BKFC255;964026 said:


> The show was on the speed channel, it's called dangerous drives.


I just watched that about two weeks ago. I would love to drive it but not plow it.


----------



## ohiogreenworks

Nice views and all but I think I'm good without that....that black bear road article is wild


----------



## timberseal

wow that would be one hell of a motorcycle trip


----------



## dellwas

Heres' some links to a story about two Texans getting stuck on the side of a mountain just outside of Siverton, Colorado.

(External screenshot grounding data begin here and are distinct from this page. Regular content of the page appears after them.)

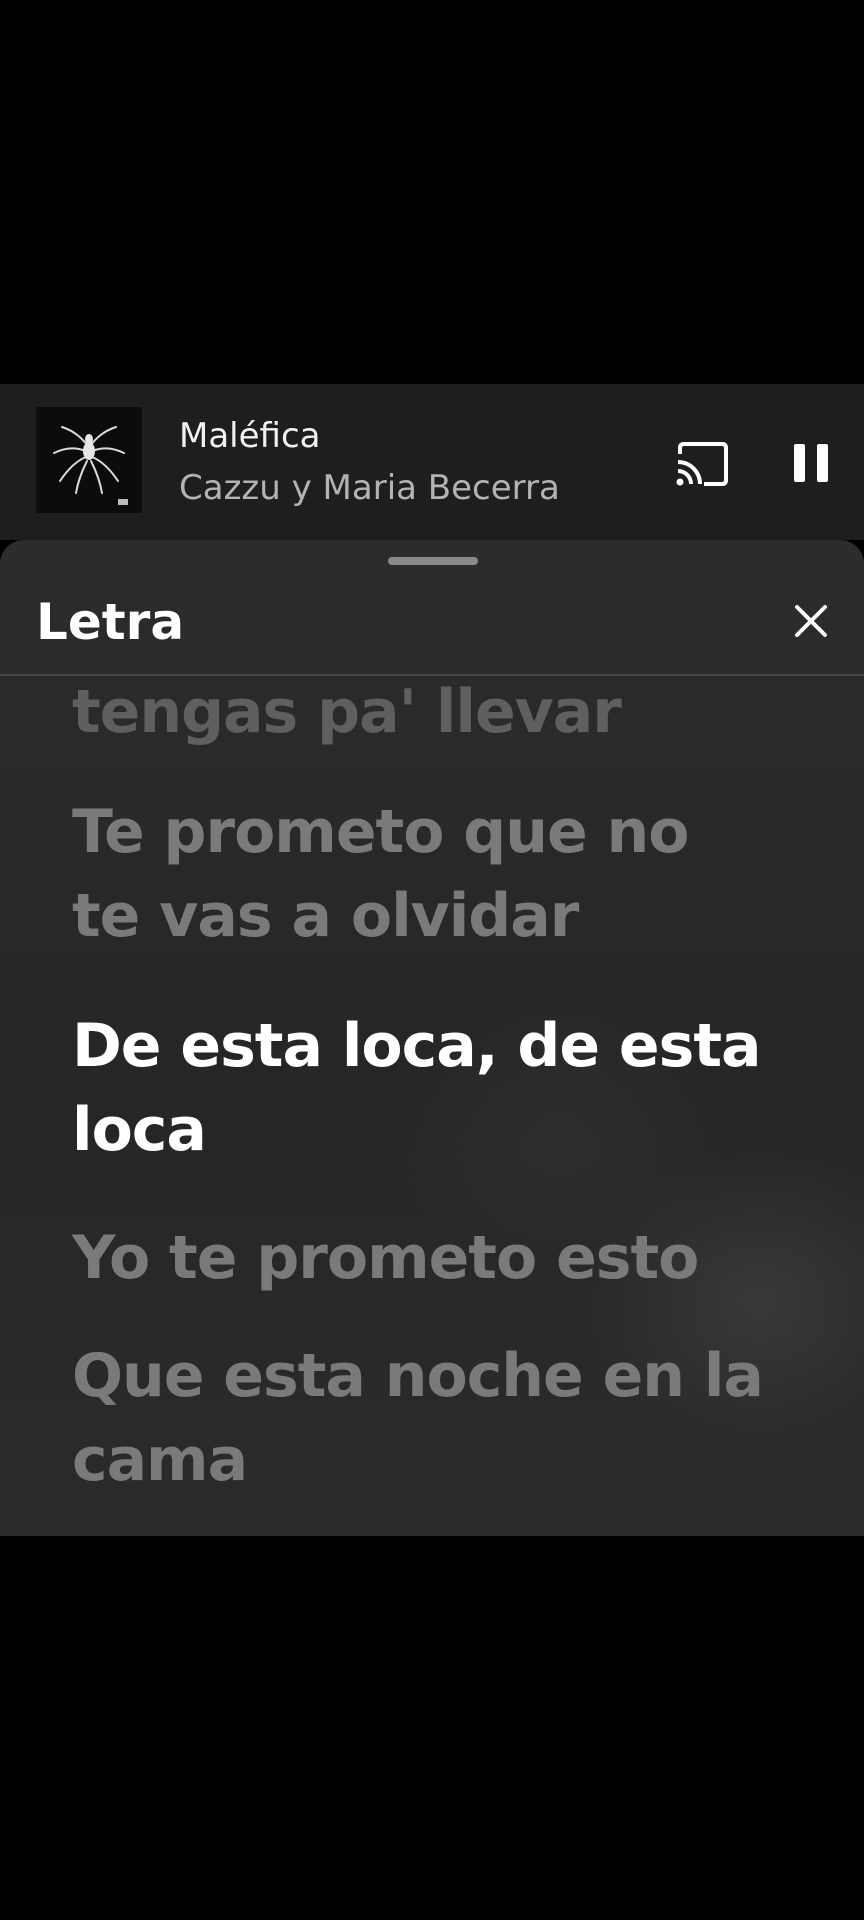 This screenshot has height=1920, width=864. I want to click on track-artist: Cazzu y Maria Becerra, so click(370, 488).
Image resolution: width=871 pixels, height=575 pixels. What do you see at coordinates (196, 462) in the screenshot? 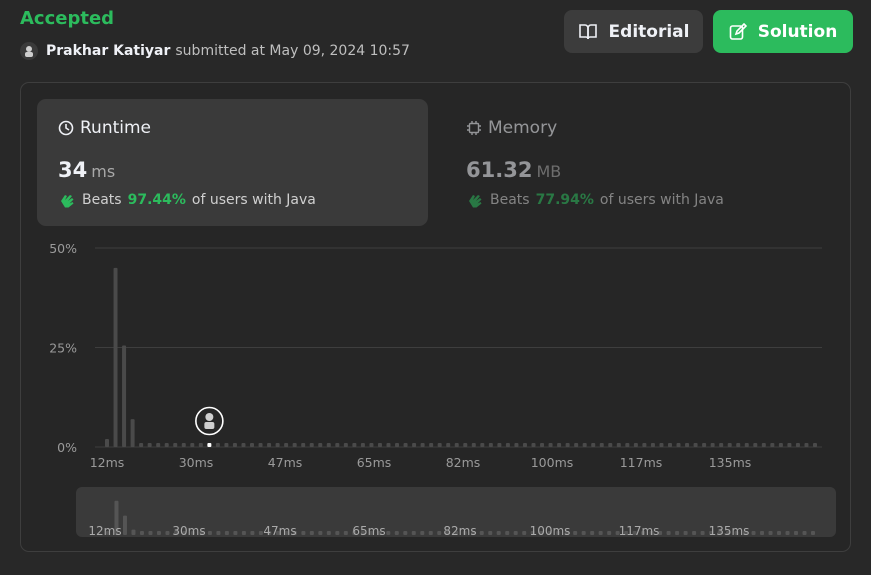
I see `x-tick-label: 30ms` at bounding box center [196, 462].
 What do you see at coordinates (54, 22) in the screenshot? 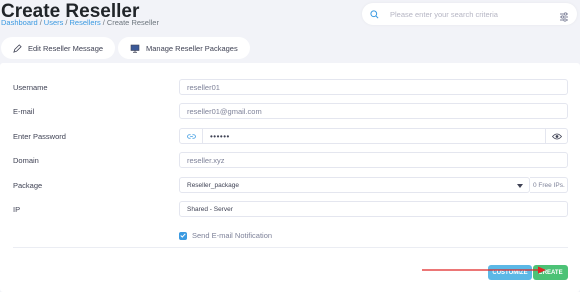
I see `breadcrumb-users: Users` at bounding box center [54, 22].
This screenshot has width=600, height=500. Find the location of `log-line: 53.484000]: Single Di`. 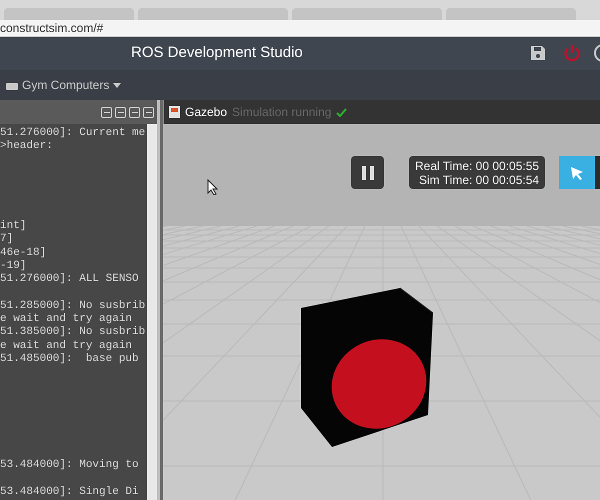

log-line: 53.484000]: Single Di is located at coordinates (70, 493).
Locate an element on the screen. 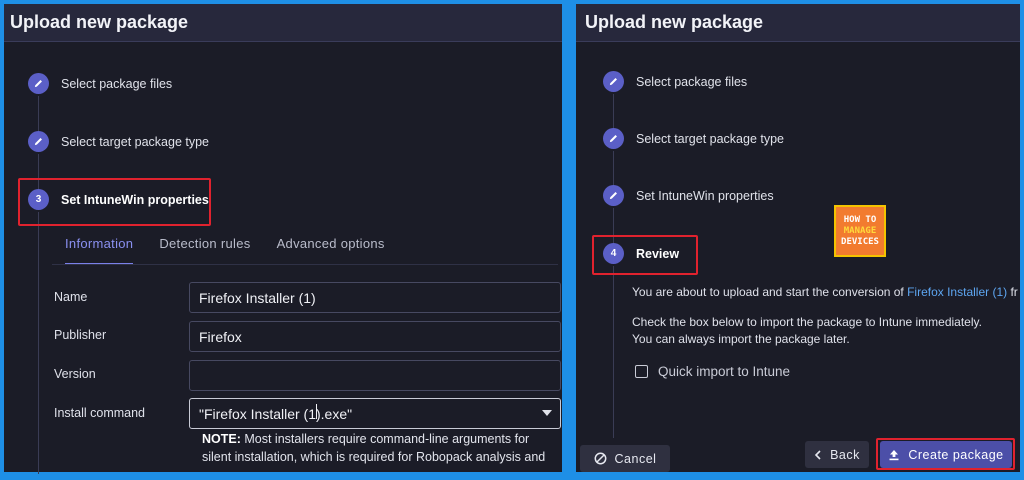 This screenshot has height=480, width=1024. chevron-left-icon is located at coordinates (818, 454).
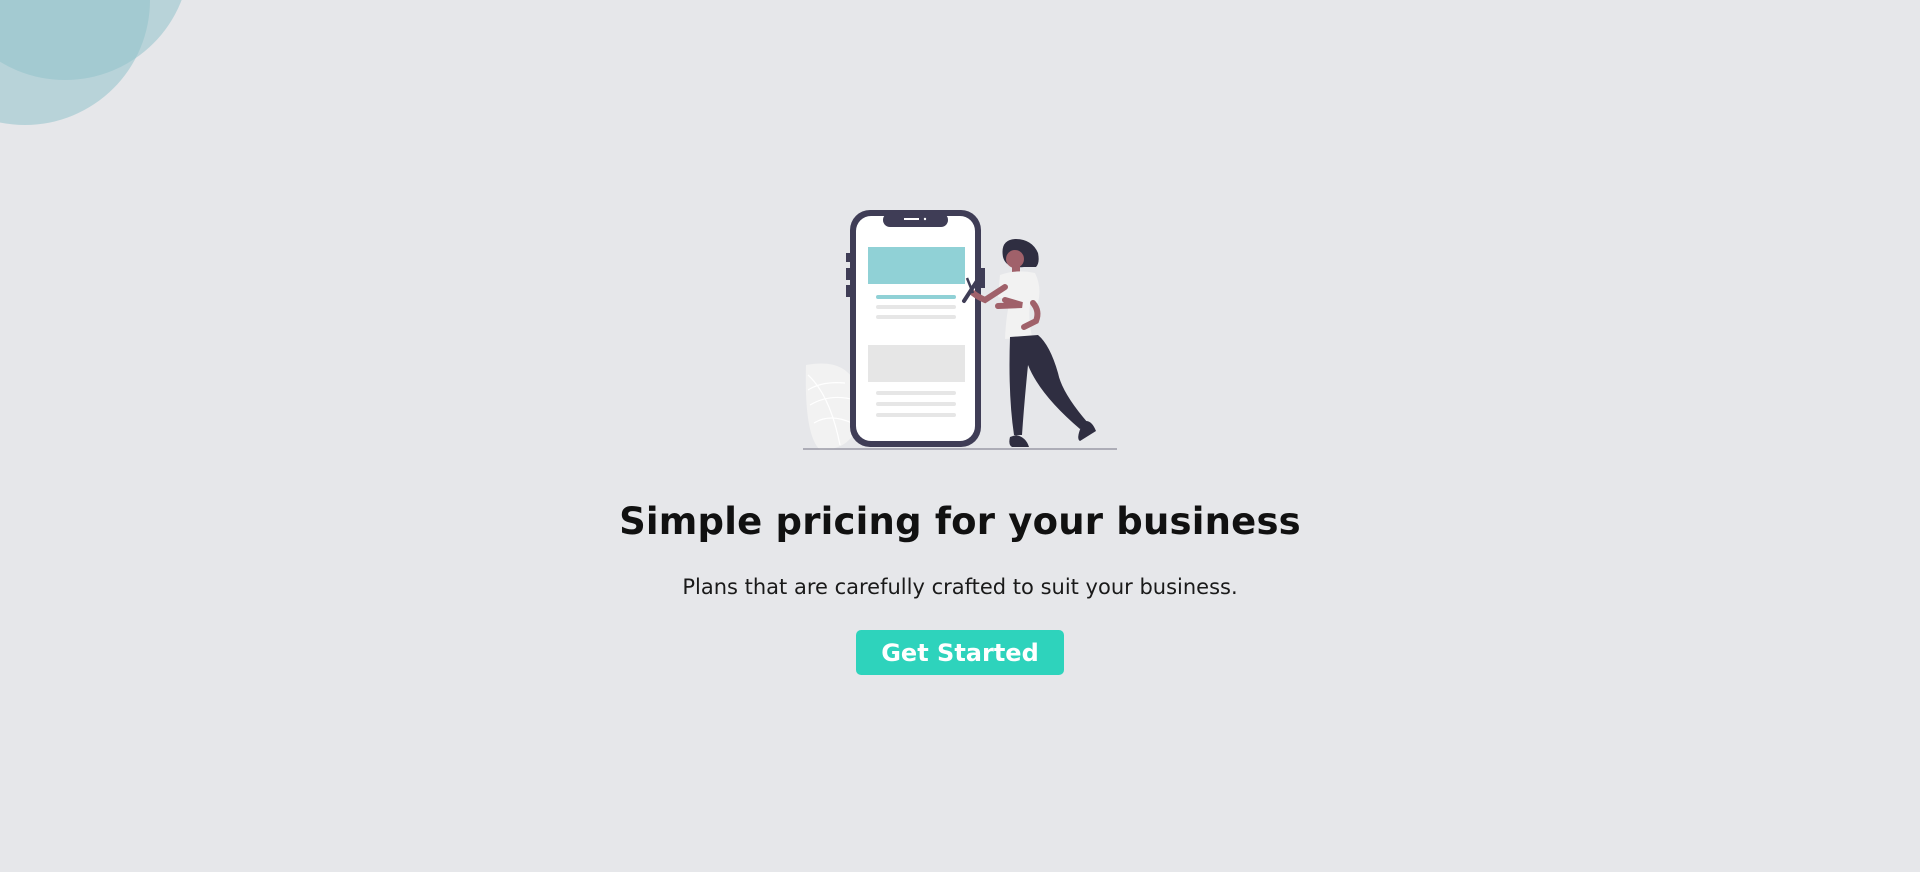 The width and height of the screenshot is (1920, 872). What do you see at coordinates (95, 40) in the screenshot?
I see `decor-circle` at bounding box center [95, 40].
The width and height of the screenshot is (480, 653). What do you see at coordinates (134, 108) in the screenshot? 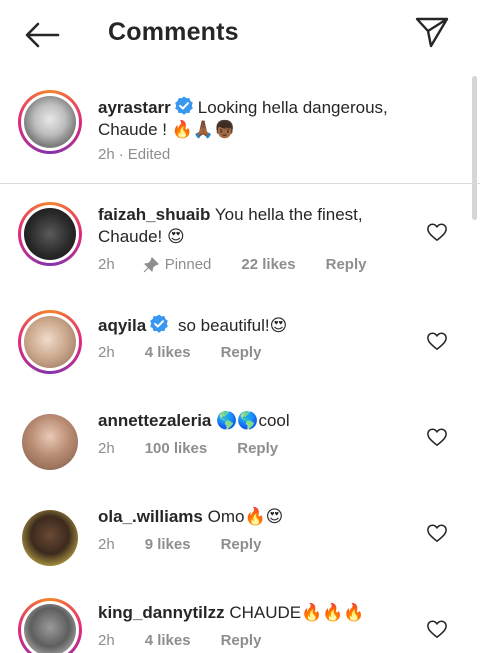
I see `comment-username: ayrastarr` at bounding box center [134, 108].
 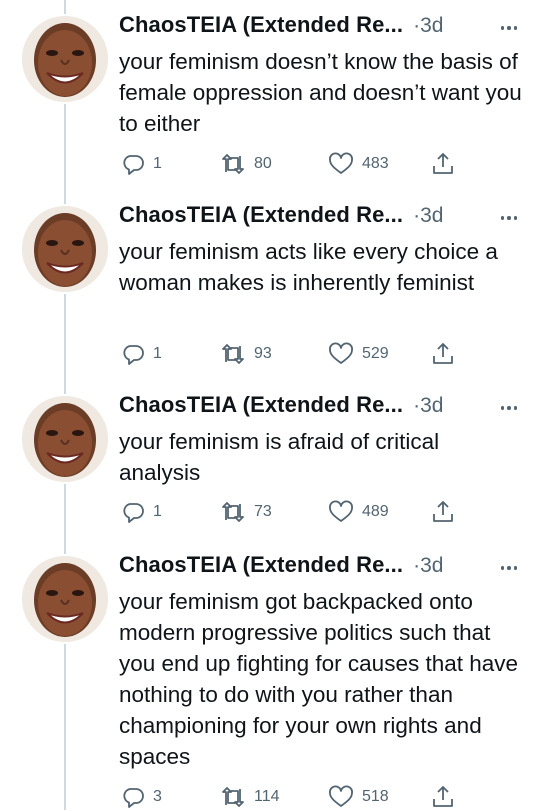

For a while it looked like helicopters were the only way to get the trucks out:

http://www.hispanianews.com/archive/2000/December01/01.htm

http://www.explorerforum.com/forums/printthread.php?t=108161


----------



## billet-boy

timberseal;966004 said:


> wow that would be one hell of a motorcycle trip


I second that


----------



## A.K_Donaldson

*Wow*

Cant imagine what plowing those roads must be like round of applause for those plow drivers thats some risky stuff.


----------



## BossPlow614

getting vertigo as im looking at the pics. deathly afraid of heights. i think ill stay in MN where it's nice and flat!!  

beautiful countryside though!


----------



## SMLCAT

I drove that road (the million dollar highway) from Silverton to Durango a few years ago in a rented RV with my family.

What the pictures don't show you is that the white line on the right side of the road is missing about 40% of the time where the road has crumpled away. Also there are concrete roofs built over sections of the road where it transverses the chutes so that the snow from avalanches actually goes over the top.

It was so scary driving a wide vehicle that I actually had to pull over in just about every turn out just to calm down...

It was definitely the scariest road I've ever driven (and that was in the summer time), There is NFW you'd get me to drive that in the winter...


----------